La humanidad ha abandonado la cueva tenebrosa del oscurantismo, la superstición, la superchería, el miedo. Sin embargo, los que lamentablemente no han recibido suficiente adiestramiento científico y espistemológico, no sólo andan por ahí sin gafas a mano, como conejos cruzando la carretera, sino que se quedan con la vista fija en lo que ya creen que es la verdad pura y sin fisuras.
Como ese grupo peregrinos católicos que, en el año 2009, en Irlanda, observaron fijamente el sol con la esperanza de tener una visión de la Virgen María. Los “contempladores de sol” por motivos espirituales. O los que practican “respiracionismo” o cualquier otra variante tipo “fotosíntesis” que, a pesar de no ser plantas (o Supermán), creen que la luz solar proporciona tantos nutrientes que no necesitan ya comer. Son gente que mira el sol, que están bañados por su luz, lejos de la cueva, pero que está delgadísima y ciega. Sobre todo ciega. Casi tan ciega como en la época medieval en la que todos nos hacinábamos en la tenebrosa cueva.
Son gente que ya cree saber la verdad sobre todo. Si les dices que no hay ensayos clínicos serios que hayan sugerido que la homeopatía funciona más allá del placebo (y que de haberlos deberíamos revisar doscientos años de avances en la Física y la Química, porque algo no encajaría, otorgándole el Nobel a quien demostrara algo así), entonces, los bañados en la luz, dicen “pues a mí me funciona”, o “yo creo que…”, como si supieran más que todos los que acabamos de salir de la cueva, y aún necesitamos gafas y otros adminículos para evitar tanto fulgor, tanta ceguera, tanta prepotencia y tantísima ignorancia.

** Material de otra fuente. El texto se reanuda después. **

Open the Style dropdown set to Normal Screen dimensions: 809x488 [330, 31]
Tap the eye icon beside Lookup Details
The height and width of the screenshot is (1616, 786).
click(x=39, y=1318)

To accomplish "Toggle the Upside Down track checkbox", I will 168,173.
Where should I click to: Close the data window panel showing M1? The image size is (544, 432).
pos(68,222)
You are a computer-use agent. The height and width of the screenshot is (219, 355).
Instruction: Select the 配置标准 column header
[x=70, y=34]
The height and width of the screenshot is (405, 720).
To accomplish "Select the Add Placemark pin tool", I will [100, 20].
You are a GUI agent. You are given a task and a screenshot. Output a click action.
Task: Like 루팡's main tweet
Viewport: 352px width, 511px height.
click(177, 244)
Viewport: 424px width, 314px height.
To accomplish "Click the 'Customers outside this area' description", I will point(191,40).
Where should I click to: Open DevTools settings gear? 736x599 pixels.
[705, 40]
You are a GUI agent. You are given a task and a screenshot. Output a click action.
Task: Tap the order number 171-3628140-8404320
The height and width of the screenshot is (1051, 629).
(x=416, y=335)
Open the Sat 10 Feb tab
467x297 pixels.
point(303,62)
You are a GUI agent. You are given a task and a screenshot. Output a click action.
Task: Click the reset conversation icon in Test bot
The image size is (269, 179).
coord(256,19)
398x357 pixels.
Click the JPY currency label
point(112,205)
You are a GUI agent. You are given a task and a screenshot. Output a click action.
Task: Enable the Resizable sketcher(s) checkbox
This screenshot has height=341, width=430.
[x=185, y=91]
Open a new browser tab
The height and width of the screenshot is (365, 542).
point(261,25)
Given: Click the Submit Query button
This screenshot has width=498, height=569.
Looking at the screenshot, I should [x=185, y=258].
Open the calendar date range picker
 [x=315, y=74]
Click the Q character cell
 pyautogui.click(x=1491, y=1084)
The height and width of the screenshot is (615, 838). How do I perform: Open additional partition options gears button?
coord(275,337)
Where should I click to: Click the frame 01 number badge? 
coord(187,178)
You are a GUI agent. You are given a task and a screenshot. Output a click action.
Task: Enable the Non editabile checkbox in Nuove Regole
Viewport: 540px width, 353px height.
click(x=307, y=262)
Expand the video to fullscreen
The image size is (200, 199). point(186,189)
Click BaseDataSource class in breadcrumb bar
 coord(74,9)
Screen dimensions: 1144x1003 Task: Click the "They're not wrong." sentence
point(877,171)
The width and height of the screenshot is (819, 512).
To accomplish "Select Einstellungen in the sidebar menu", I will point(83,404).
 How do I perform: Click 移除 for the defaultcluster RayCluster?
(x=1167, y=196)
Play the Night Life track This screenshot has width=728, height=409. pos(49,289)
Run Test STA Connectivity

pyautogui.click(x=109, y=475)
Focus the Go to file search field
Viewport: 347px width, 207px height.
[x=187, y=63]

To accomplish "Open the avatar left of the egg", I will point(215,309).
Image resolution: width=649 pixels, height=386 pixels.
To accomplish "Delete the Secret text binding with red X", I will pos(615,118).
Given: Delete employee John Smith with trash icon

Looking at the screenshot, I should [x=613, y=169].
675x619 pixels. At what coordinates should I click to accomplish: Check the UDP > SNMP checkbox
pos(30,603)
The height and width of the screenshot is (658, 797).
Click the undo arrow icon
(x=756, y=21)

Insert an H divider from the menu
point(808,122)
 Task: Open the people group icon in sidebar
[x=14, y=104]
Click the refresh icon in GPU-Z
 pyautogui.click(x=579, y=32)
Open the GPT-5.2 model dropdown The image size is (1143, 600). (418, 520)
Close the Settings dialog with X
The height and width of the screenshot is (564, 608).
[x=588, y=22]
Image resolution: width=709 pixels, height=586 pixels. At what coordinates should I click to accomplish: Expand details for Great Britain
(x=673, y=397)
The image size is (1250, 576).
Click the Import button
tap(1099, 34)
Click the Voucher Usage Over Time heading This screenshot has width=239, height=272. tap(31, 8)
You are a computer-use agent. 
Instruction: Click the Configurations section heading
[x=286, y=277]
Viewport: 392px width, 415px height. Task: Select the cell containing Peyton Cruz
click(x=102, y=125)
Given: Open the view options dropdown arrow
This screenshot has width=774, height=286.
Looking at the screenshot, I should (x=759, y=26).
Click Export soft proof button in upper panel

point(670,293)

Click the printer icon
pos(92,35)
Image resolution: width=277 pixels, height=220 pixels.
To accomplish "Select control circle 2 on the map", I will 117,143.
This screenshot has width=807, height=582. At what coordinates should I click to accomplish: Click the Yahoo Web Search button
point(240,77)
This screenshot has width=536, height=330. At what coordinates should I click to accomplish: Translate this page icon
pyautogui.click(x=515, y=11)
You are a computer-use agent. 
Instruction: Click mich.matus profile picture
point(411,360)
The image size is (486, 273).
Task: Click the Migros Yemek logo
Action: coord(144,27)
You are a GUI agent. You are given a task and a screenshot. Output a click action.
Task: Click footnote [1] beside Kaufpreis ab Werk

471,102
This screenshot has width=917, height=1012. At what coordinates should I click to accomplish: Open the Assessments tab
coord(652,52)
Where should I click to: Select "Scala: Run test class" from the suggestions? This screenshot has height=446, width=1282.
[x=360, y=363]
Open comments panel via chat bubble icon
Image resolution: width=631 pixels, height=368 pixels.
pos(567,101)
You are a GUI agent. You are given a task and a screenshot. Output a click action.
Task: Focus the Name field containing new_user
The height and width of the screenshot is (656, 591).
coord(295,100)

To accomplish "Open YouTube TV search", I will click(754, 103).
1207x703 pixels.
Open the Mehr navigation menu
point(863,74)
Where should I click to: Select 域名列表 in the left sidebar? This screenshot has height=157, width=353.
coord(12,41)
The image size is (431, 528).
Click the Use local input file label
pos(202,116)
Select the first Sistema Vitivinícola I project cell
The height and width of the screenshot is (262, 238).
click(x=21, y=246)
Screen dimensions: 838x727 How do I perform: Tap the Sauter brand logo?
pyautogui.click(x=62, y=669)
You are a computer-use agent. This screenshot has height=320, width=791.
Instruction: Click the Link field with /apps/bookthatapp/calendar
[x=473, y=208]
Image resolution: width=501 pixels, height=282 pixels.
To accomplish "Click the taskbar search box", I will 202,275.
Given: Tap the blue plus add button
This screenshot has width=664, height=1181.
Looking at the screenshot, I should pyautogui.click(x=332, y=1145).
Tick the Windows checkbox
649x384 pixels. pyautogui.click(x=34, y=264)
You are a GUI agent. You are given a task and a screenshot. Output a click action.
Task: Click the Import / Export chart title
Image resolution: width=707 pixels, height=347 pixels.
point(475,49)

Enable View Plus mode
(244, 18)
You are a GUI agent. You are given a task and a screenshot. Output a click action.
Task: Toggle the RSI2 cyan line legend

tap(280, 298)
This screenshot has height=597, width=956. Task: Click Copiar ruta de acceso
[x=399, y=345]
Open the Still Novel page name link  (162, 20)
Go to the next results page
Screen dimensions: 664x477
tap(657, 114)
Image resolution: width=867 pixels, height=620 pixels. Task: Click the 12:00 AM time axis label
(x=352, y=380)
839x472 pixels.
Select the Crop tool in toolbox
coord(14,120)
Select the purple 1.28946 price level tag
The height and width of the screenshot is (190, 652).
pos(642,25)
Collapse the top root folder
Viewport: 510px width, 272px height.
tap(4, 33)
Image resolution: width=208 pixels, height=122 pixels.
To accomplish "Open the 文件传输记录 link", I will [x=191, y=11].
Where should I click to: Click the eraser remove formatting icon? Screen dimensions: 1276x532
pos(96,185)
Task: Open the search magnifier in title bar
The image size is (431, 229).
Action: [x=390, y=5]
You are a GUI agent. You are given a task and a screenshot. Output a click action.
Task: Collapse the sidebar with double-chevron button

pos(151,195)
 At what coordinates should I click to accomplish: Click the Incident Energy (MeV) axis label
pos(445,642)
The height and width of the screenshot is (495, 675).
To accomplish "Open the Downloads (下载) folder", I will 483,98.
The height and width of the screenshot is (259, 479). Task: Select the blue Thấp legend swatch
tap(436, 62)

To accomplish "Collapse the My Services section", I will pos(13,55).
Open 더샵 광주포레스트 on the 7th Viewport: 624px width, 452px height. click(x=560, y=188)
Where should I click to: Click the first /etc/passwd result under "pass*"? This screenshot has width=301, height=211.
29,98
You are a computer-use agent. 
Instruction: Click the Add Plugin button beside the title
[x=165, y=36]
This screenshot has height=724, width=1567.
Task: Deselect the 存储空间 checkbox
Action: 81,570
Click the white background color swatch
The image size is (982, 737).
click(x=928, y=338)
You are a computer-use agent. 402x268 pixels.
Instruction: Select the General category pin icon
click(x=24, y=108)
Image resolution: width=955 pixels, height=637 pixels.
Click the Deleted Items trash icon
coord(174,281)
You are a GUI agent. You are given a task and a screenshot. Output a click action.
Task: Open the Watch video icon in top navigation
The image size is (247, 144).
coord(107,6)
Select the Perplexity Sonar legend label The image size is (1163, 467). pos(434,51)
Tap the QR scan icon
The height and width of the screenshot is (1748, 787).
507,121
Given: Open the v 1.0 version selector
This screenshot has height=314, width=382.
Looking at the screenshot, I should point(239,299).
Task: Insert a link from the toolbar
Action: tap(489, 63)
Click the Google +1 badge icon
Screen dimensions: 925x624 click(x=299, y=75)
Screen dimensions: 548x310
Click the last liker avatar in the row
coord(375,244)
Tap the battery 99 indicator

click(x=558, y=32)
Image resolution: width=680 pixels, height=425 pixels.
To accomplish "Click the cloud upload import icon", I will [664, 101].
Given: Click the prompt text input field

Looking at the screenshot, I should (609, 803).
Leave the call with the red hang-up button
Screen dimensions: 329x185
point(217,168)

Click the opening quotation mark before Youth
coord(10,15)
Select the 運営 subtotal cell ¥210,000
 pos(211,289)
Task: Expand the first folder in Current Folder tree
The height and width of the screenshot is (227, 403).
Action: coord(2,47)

El resto ahí seguimos, recién salidos de la oscuridad, acostumbrándonos a los distintos matices de la luz, añorando cierta ignorancia, gestionando la luz con diversos filtros e instrumentos diseñados por investigadores en los últimos siglos, desde que Francis Bacon dijo algo así como oye, ¿qué os parece si empezamos a ser humildes, como si todo lo que hubiéramos pensado antes solo hubiesen sido los delirios de un ciego, y comenzamos desde cero?.